(Collected data entries)
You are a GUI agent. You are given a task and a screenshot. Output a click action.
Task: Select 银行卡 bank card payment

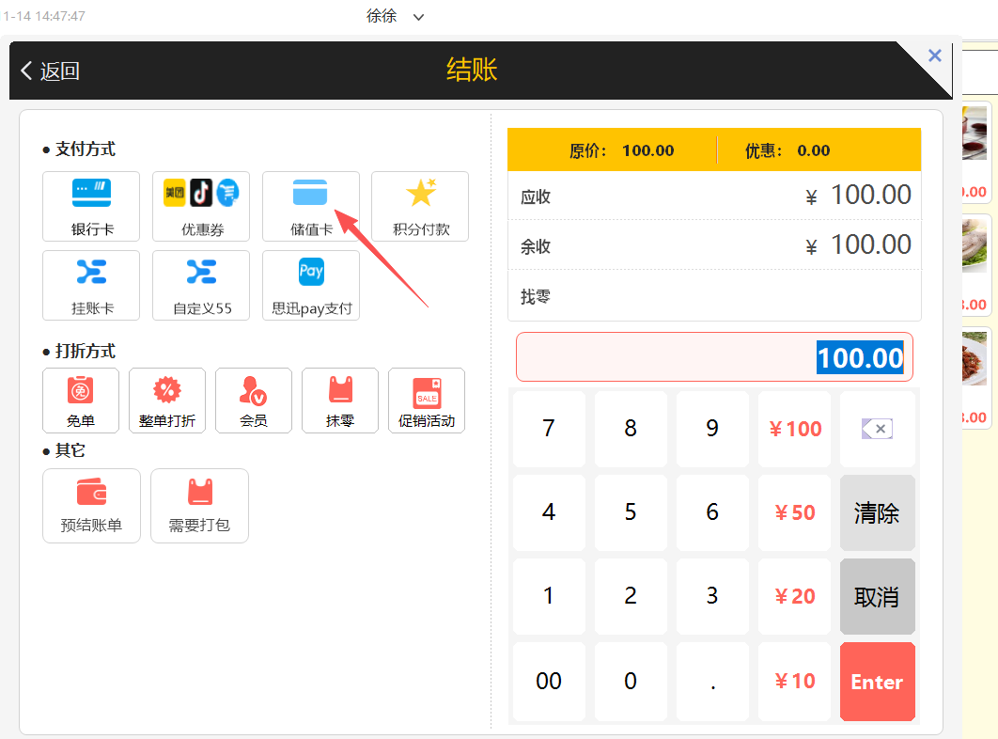click(x=91, y=206)
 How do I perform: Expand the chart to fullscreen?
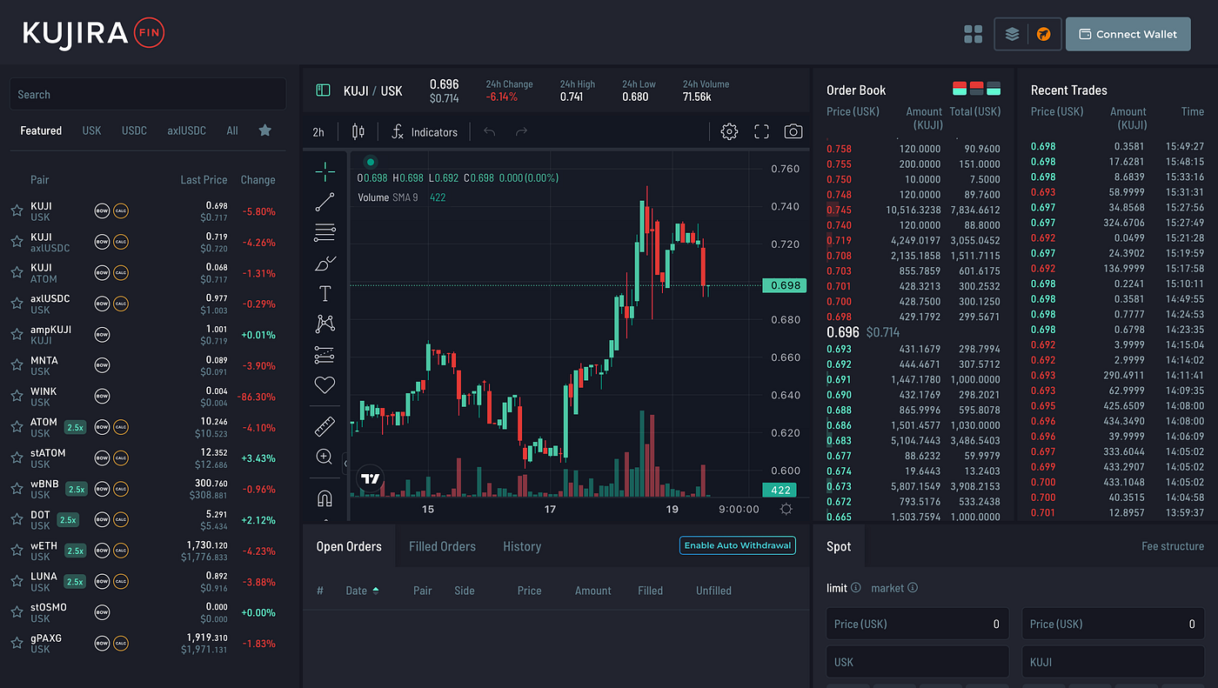(761, 130)
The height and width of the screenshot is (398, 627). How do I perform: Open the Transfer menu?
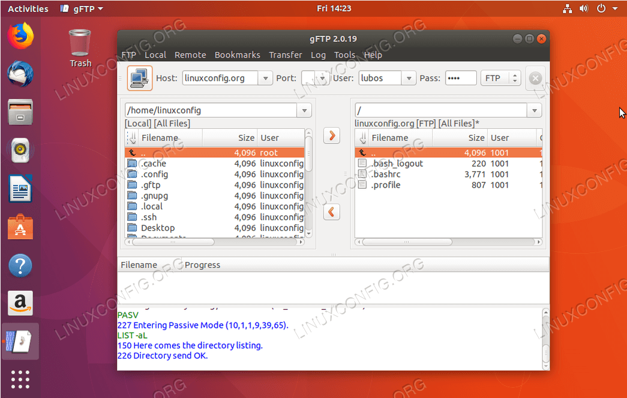[286, 55]
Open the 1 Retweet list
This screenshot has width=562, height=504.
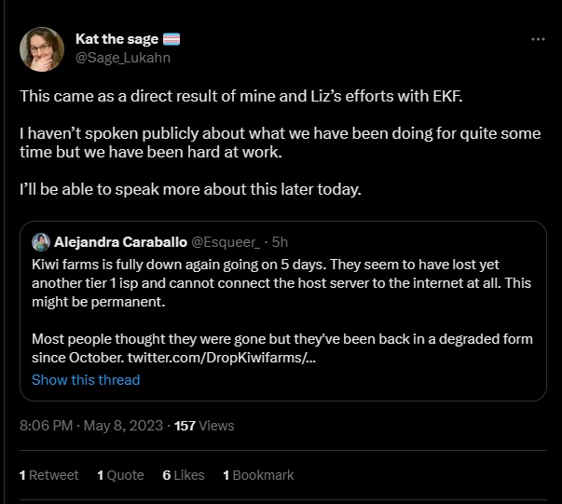48,474
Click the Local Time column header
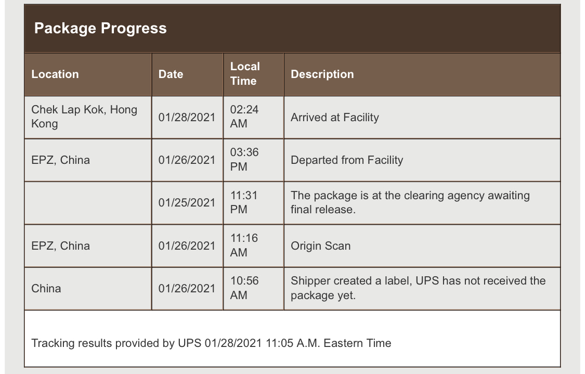The height and width of the screenshot is (374, 585). pos(245,74)
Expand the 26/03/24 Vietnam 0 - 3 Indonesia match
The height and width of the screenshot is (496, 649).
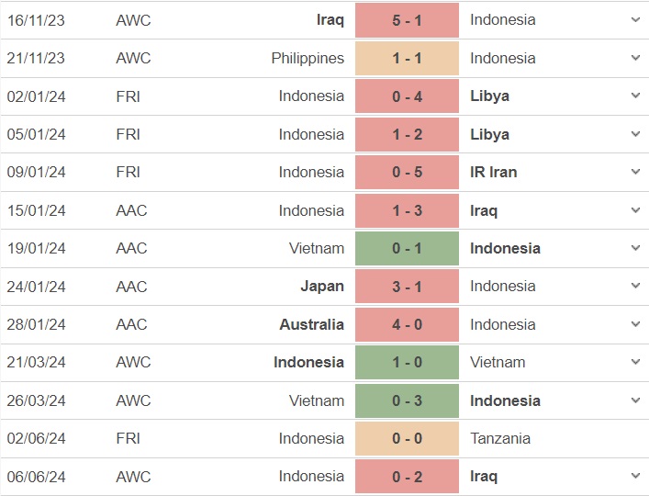click(x=635, y=400)
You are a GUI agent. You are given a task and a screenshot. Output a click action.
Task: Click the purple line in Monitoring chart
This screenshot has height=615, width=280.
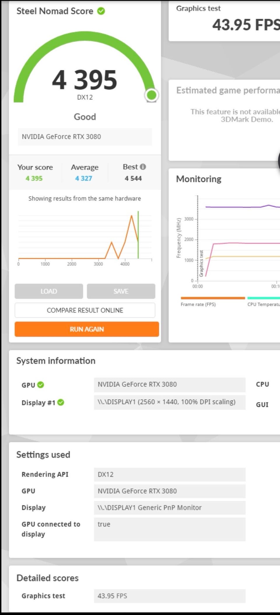[243, 206]
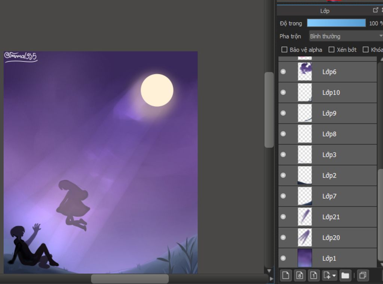Add a new 1-bit layer
This screenshot has height=284, width=383.
pos(313,276)
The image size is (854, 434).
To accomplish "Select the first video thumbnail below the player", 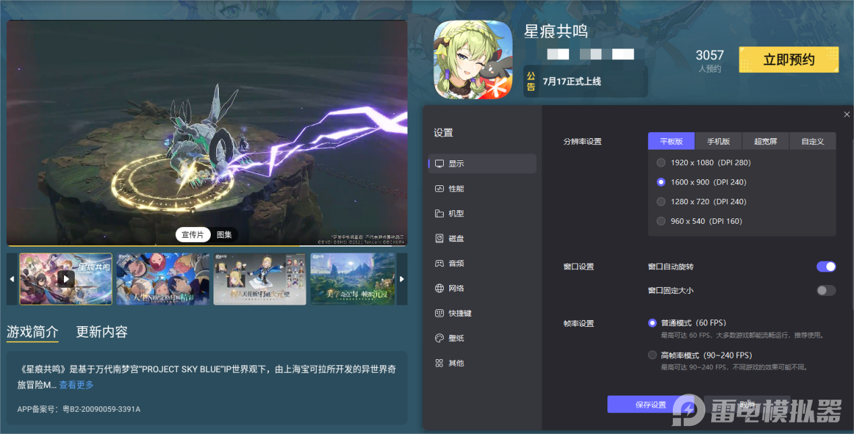I will [65, 278].
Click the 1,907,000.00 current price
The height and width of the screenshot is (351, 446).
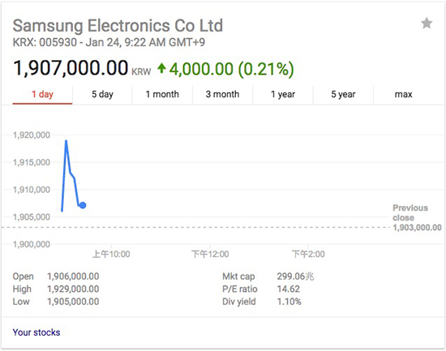tap(71, 68)
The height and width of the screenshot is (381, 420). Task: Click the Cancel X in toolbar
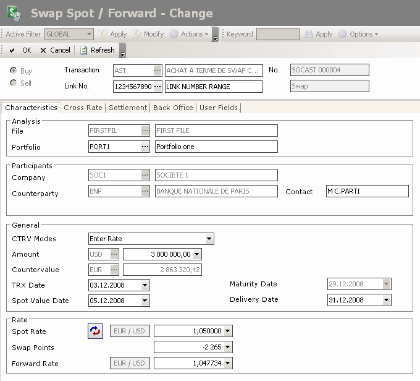43,50
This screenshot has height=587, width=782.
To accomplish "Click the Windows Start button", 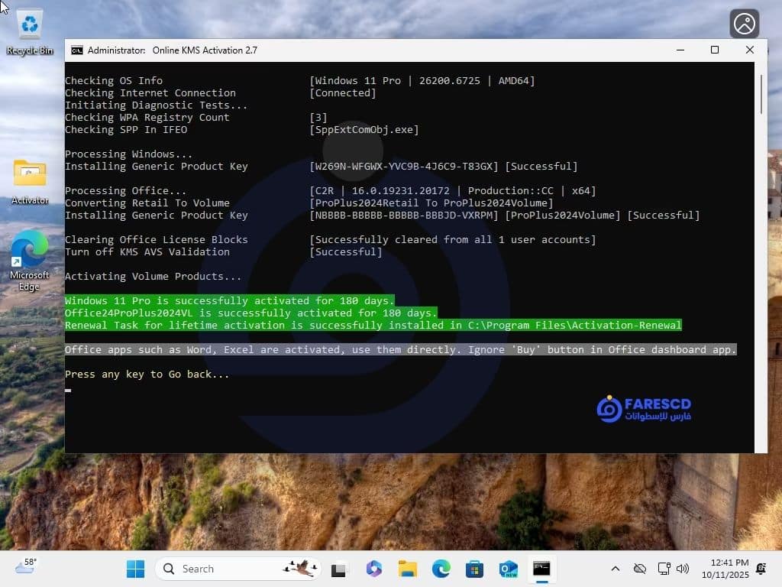I will 135,569.
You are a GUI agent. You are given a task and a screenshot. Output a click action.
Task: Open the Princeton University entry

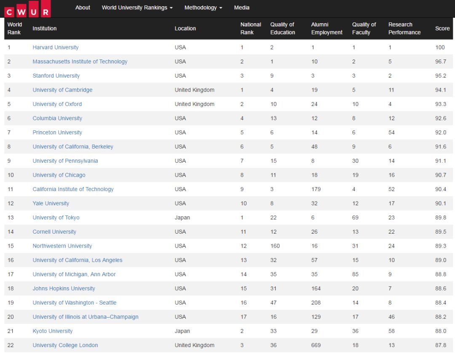pos(57,133)
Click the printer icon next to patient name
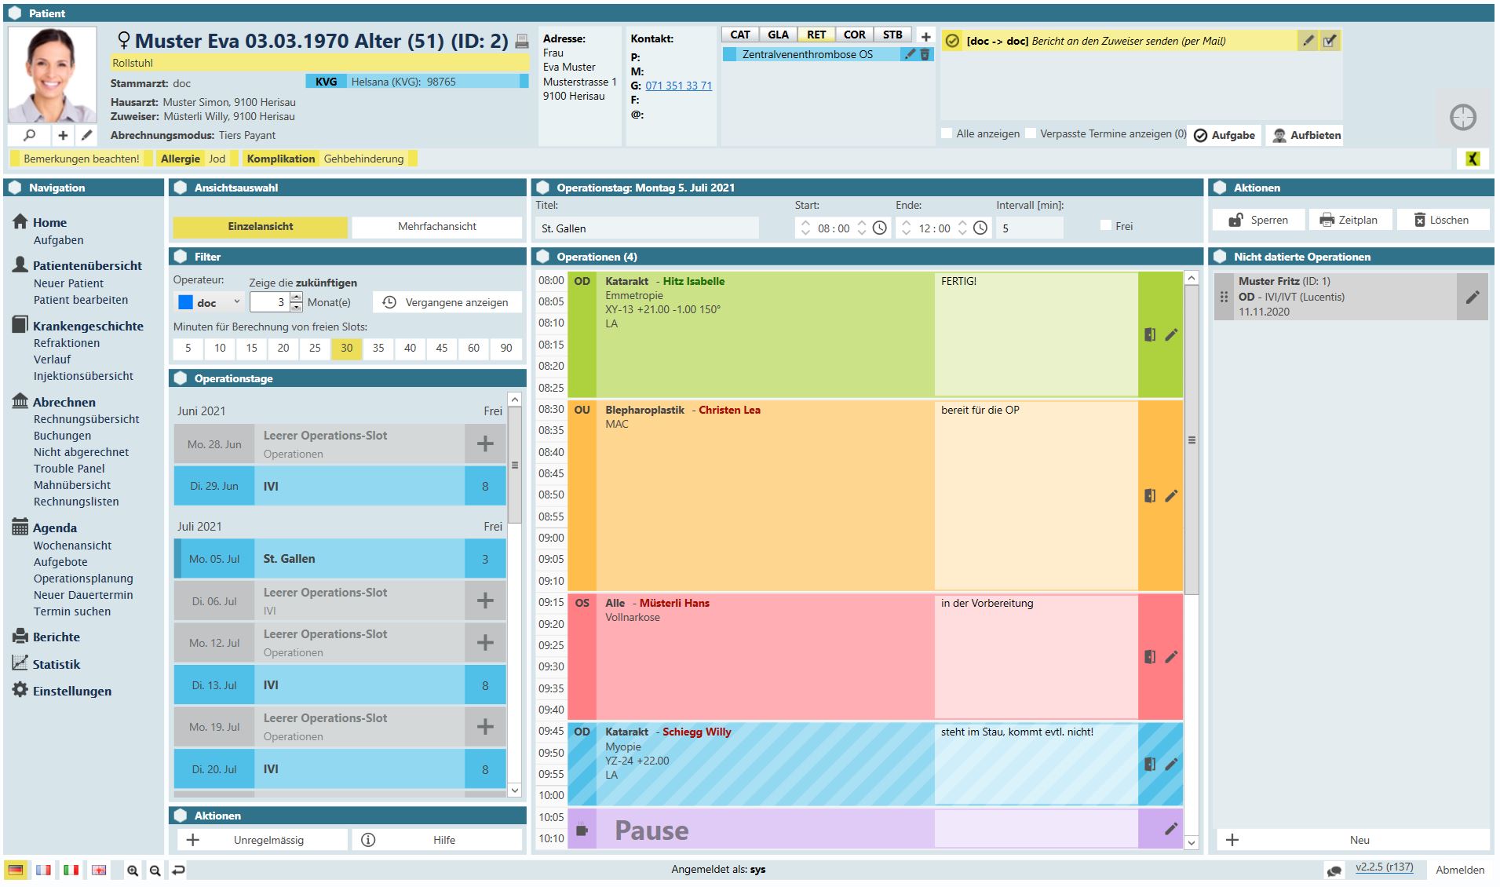The height and width of the screenshot is (887, 1500). (x=522, y=42)
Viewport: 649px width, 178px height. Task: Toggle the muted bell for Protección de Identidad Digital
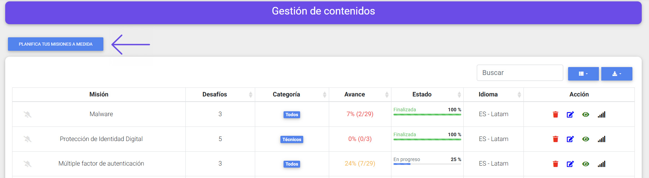[x=28, y=139]
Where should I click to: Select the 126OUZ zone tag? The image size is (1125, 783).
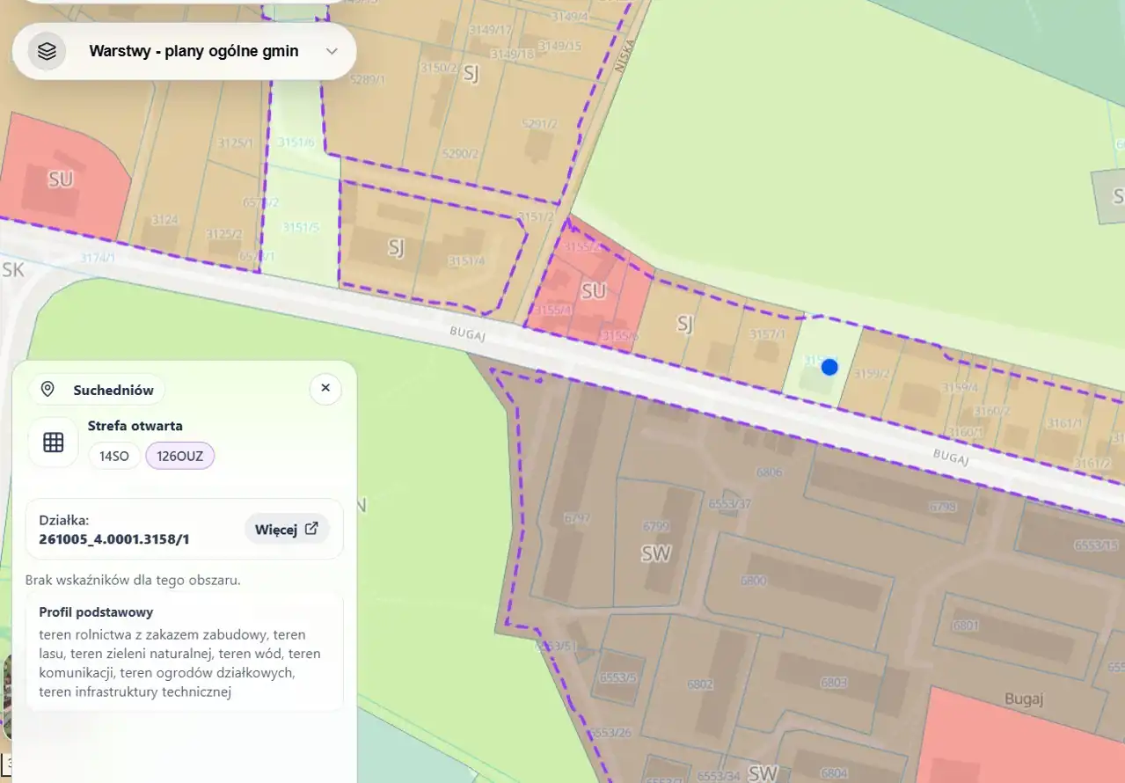click(179, 456)
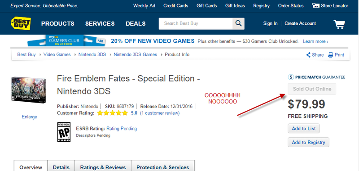359x171 pixels.
Task: Open the shopping cart icon
Action: point(339,24)
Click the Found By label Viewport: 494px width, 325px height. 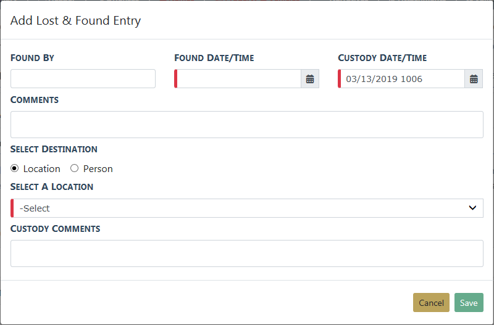pos(33,58)
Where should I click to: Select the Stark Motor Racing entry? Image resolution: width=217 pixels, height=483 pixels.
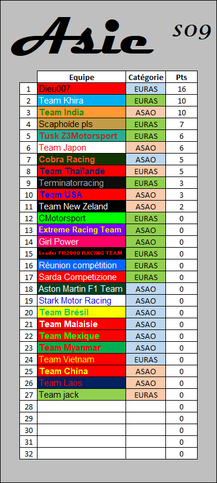pos(82,301)
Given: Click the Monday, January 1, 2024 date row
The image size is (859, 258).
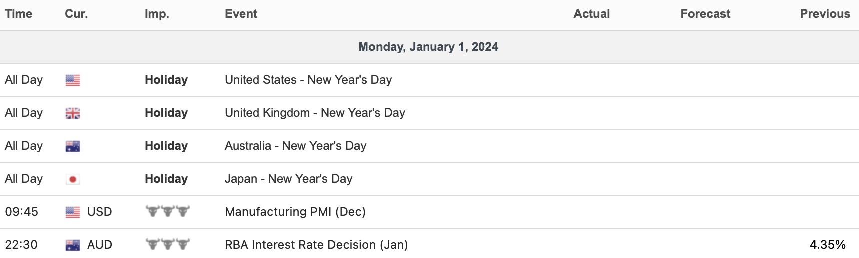Looking at the screenshot, I should coord(428,47).
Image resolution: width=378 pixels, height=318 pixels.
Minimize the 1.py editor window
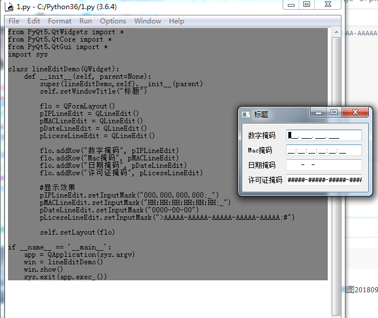(292, 5)
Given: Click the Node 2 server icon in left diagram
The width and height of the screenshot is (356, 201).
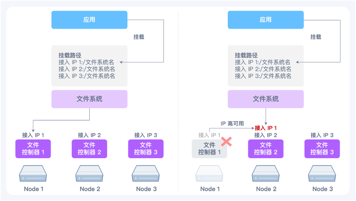Looking at the screenshot, I should pos(89,174).
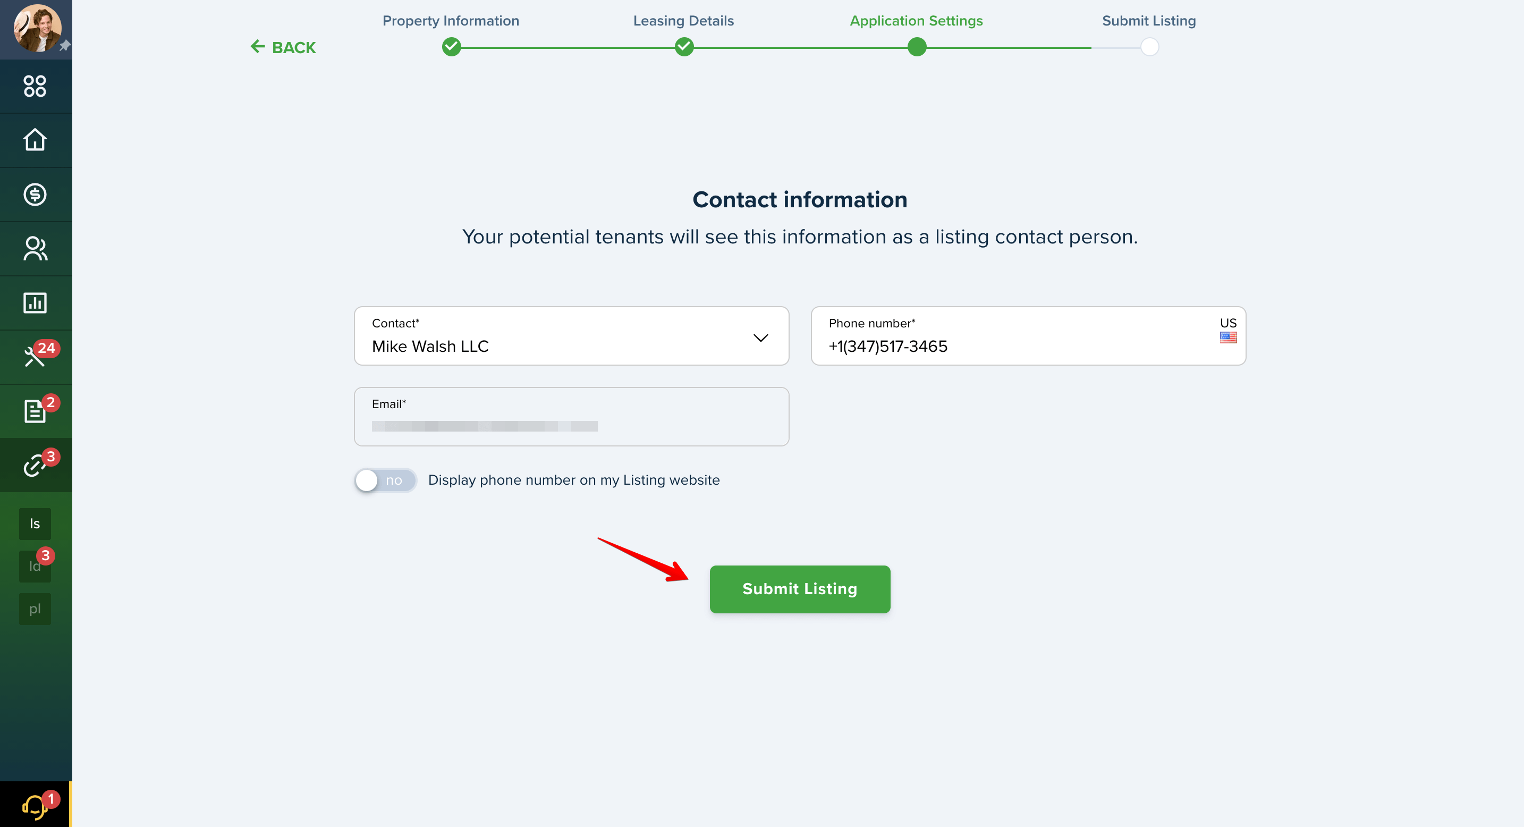Open the dashboard grid icon in sidebar

pos(35,86)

What is needed
Nothing but the lines from the start of the records above through the line with "Task: Click the purple" should be retyped, each exactly as written; leave out all pictures.

Your response
You are a GUI agent. You are given a task and a screenshot. Output a click action.
Task: Select 银行卡 bank card payment

click(x=91, y=206)
 How do I perform: Expand the chart to fullscreen?
(761, 130)
The height and width of the screenshot is (398, 627). How do I perform: Open the Transfer menu?
[286, 55]
Open the 1 Retweet list
This screenshot has width=562, height=504.
48,474
Click the Local Time column header
The height and width of the screenshot is (374, 585). pos(245,74)
Expand the 26/03/24 Vietnam 0 - 3 Indonesia match
The height and width of the screenshot is (496, 649).
click(x=635, y=400)
You are a GUI agent. You are given a task and a screenshot. Output a click action.
Task: Click the purple line in Monitoring chart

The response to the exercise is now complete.